Anyone who has ever lived near Baltimore knows the area is obsessed with crab. After living here for 6 years, I thought I had learned all there was to about crabs. But a group from the University of Missouri showed me how much crabs can teach us about motor control.
Adam Northcutt’s poster, presented by Brian Lane show that cancer borealis (crabs) have a small number of motor neurons, and each motor neuron is simple to consistently identify from animal to animal. Using this they were able to collect the same set of motor neurons from several animals and collect mRNA from these cells. They then created ion channel profiles to expand what we new about unique mRNA markers for each motor neuron.
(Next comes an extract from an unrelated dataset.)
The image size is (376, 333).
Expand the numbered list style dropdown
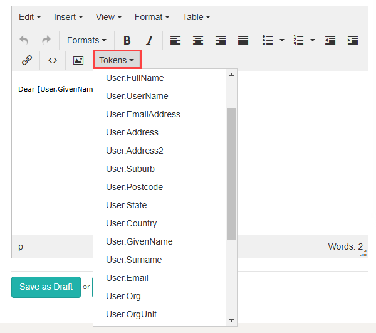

From there they plotted 2 mRNAs on each axis and plotted their relative values to each other, creating a R value for each. Plotting these R values on a heat map for each mRNA can create cell type specific mRNA correlation patterns. There is now a way to identify which motor neuron you are looking at by mRNA values.
These mRNA values are activity dependent. TTX and TEA both block correlation. Furthermore, they found you don’t have to look at all mRNA values to distinguish between different motor neurons such as the cardiac motor neuron and the stomatogastric ganglion. They found innexin (the invertebrate version of connexin) was robust even with TTX applications. This could lead to simple identification of motor neurons in more complex systems.